Required action - Find and copy the lines in the records beneath this task that contain the word "will".

START Input records

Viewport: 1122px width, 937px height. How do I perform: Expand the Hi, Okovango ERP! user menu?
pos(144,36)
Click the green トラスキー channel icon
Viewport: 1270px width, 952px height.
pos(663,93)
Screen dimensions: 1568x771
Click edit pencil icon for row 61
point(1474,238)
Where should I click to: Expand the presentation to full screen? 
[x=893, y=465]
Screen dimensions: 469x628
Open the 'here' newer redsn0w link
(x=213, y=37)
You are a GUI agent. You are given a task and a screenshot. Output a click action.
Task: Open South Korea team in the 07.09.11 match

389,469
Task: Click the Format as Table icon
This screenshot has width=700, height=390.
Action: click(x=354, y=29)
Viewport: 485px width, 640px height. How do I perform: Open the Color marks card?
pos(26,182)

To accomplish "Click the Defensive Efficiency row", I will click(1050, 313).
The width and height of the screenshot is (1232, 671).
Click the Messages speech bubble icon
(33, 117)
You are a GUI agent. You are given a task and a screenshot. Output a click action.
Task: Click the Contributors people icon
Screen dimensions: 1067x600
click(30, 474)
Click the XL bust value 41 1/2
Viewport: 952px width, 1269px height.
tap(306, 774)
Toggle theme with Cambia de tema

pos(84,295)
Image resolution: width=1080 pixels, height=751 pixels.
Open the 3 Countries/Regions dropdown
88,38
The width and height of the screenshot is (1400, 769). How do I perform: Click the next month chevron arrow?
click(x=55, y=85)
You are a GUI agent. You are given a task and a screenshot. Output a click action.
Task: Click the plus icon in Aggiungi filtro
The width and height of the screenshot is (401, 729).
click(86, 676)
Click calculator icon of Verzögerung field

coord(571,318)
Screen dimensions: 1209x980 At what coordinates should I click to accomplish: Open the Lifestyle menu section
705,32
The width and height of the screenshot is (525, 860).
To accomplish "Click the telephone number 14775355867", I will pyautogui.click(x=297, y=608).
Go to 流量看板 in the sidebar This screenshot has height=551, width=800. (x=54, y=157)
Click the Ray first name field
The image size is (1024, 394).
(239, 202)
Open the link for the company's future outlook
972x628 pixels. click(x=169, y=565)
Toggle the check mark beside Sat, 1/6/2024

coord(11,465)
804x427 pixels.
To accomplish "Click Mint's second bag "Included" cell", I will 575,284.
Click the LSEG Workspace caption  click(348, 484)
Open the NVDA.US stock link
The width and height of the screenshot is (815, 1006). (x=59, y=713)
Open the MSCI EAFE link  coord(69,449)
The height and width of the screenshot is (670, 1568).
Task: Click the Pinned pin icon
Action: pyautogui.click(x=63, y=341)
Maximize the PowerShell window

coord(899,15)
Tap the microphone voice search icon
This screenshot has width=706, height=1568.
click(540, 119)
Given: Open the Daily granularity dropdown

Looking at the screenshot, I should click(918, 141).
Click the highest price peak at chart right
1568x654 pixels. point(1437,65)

END Input records

Reply to the task -
To accomplish "Click the Defensive Efficiency row", I will click(1050, 313).
To accomplish "Click the telephone number 14775355867", I will pyautogui.click(x=297, y=608).
To accomplish "Click Mint's second bag "Included" cell", I will 575,284.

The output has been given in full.